Beware Roadside Assistance on Your Car Insurance

Marshall Rathmell |

Just as we recommend our clients get their property and casualty insurance reviewed periodically, I had mine checked recently.  It is not uncommon that when we facilitate a review, the agents we work with point out changes in amounts and can find a better price for the insurance a client needs. 

What I found out about my insurance record surprised me.  I haven’t had a ticket since I was a teen and I haven’t been in an at-fault accident ever.  I should have a perfect or at least near perfect score for pricing, right?  Wrong. 

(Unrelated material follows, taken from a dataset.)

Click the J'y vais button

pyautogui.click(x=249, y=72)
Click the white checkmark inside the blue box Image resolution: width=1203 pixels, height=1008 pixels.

Growing up both my wife’s family and my family had AAA roadside assistance memberships.  Thinking we were saving money we had dropped our memberships because a previous insurance agent told us that a much less expensive rider on our car insurance policy would provide the same benefits. 

Over the years we needed roadside assistance because of flat tires, dead batteries, keys locked in cars, etc.  It wasn’t as easy as we were accustomed because the agent’s office wasn’t always available. Sometimes we had to get reimbursements instead of them sending someone and taking care of it on the front end. 

Even so, I wasn’t upset because we were paying dramatically less for the rider – until I had my insurance reviewed and found out that every time we used the roadside assistance, it was considered an insurance claim. This was damaging the long term cost of our property and casualty insurance in general.  Had we been using AAA or another membership organization instead of insurance, it wouldn’t have affected our record. 

My review came back with the need to increase a few limits and a brokered insurance company that was less expensive.  It wasn’t dramatically less, but with higher coverage, it still saved enough that it covered our family getting AAA again.